I assume this has something to do with arrays keeping their count in a header attached to their backing storage,, or?

.LBB2_4:
  testq %rcx, %rcx
  je .LBB2_2
  decq %rcx
  addl (%rdi), %eax
  leaq 4(%rdi), %rdi
  jae .LBB2_4
  ud2

why did the compiler insert an invalid instruction right after the end of the loop? it never gets executed,, but why is it there?

That’s the normal pattern for loading the address of symbols in position-independent code. %rip-relative addressing is no more expensive than absolute addressing. If you demangle that symbol name, you’ll see it’s direct field offset for Swift._ContiguousArrayStorageBase.countAndCapacity; we load the field offset from a global variable so that the internal layout of the storage type can be changed in the future. (We probably don’t need this flexibility for Array’s buffer type, though; cc @Slava_Pestov). As you surmised, this leads us to where an array keeps track of the size of its backing store.

That’s an overflow check. if addl (%rdi), %eax causes the UInt32 in %eax to overflow, it’ll set the carry flag. jae is really jnc in disguise—it jumps if the carry flag is not set.

why is this not done for the 32 and $36? And why does it use addq to increment the array index for the first element and leaq for the rest? In fact why is the first element treated differently at all?

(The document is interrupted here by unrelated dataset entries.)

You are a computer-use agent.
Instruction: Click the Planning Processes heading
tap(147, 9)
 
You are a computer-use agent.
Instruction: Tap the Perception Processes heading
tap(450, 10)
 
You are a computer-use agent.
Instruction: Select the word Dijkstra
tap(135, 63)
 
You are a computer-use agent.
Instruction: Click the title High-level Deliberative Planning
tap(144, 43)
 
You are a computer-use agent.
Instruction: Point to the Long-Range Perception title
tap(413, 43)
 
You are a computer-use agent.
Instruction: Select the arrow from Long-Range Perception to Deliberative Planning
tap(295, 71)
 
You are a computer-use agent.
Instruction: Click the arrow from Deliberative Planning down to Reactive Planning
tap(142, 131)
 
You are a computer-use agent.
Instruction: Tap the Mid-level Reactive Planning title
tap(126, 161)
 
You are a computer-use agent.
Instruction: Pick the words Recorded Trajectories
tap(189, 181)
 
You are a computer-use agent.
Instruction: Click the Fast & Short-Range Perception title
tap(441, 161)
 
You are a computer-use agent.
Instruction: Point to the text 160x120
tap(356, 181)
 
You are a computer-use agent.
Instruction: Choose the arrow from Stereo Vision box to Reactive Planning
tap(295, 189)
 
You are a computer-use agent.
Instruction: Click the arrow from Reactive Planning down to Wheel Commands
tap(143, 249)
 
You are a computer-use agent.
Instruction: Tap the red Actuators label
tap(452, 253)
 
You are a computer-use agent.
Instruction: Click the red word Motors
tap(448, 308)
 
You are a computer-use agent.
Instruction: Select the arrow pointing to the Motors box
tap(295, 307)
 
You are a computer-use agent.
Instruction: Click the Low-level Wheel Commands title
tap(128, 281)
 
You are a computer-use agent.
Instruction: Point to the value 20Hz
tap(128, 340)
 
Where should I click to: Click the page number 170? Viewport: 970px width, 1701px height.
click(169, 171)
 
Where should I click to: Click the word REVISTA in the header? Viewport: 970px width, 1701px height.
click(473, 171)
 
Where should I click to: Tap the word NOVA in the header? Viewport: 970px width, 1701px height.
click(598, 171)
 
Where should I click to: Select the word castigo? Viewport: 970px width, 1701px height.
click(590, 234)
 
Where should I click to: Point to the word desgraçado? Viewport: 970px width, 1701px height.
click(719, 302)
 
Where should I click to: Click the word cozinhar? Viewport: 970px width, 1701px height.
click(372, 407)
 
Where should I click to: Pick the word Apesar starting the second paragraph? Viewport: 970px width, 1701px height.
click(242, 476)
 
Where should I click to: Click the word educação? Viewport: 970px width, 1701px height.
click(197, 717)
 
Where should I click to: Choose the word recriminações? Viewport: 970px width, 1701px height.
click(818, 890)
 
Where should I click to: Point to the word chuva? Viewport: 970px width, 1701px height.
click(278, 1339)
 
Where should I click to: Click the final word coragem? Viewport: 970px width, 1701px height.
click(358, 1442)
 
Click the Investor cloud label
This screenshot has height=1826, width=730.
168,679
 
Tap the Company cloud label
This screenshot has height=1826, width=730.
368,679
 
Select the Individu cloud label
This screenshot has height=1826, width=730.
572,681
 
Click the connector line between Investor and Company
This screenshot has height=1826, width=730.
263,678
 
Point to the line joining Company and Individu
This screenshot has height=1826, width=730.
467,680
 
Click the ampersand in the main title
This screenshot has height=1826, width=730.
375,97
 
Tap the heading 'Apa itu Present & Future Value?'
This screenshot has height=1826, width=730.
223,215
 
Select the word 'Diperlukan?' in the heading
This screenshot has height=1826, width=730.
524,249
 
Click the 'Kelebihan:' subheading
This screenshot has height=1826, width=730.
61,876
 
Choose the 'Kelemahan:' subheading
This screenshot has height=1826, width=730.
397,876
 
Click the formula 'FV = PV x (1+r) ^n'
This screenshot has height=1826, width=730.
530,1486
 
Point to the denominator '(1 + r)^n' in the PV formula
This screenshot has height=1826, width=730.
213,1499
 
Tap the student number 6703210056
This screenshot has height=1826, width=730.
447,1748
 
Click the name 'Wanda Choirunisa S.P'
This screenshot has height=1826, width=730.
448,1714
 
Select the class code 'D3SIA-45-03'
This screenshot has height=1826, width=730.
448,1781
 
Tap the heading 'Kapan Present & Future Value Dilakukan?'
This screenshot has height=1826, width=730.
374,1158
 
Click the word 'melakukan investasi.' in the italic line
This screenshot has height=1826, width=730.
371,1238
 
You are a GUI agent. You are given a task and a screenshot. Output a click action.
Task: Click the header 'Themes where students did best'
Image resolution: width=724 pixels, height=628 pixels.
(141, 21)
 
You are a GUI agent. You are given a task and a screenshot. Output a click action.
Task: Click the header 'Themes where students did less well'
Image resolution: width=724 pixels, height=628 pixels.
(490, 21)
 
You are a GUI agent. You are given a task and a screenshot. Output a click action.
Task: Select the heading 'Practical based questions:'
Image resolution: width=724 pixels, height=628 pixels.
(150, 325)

That initial computation is used to find the offset of the buffer itself. We use some builtins that allow for tail-allocation of the buffer that probably assume the root class instance is fixed-size (all the more reason to stop pretending the offset of countAndCapacity might change). lea was likely used in the inner loop because it doesn’t disturb the flags register, so the generated code can advance the pointer through the array buffer and still do the overflow check on the preceding add, combining the happy path of the overflow check with the back edge repeating the loop.

okay so let me see if i got this right

  movq _T0s27_ContiguousArrayStorageBaseC16countAndCapacitys01_B4BodyVvpWvd@GOTPCREL(%rip), %rax

This puts the address of a global variable containing offsetof(_ContiguousArrayStorageBase.countAndCapacity) into rax

  movq (%rax), %rax

This dereferences the variable putting the value of offsetof(_ContiguousArrayStorageBase.countAndCapacity) into rax

  movq (%rdi,%rax), %rcx

This extracts countAndCapacity from the given array and puts… the count in rcx? (what happened to the capacity?)

  testq %rcx, %rcx
  je .LBB2_1
  movl 32(%rdi), %eax
  addq $36, %rdi

This gets the first element from the array which lives at offset +32 in the array storage and sets the element pointer to point to the second element.

So, does this mean Swift doesn’t know exactly where count and _capacity live inside the array storage, but it knows that they must be within the first 32 bytes since everything after that is always the elements?

That’s correct. We only need the capacity (which is the full size of the allocation) when appending new data to the array; to iterate through the existing value, we only need the count (which is the size of the part that has valid data).

This should get you to the first element of the array.

In general we want people to be able to change the layout of their classes without breaking ABI, like you can in Objective-C. We use those same code paths for properties in the standard library, even though we have no plans to really change the layout of array buffers in practice.

How does it make sense to allow the layout to vary, but not the size? I thought the point of changing layouts was to make structs more compact…

This is kind of off topic but why are the count and capacity combined into countAndCapacity? Does the capacity live at 8(%rdi, %rax) then? I tried looking through the sources for the Array core types and stuff but wasn’t able to make sense of them

It doesn’t. AFAIK we haven’t implemented the “fixed layout” variant for classes, though it would totally make sense for these to be.

@Ben_Cohen or @moiseev might be able to answer this.

so, you can still break things by adding more members to a class?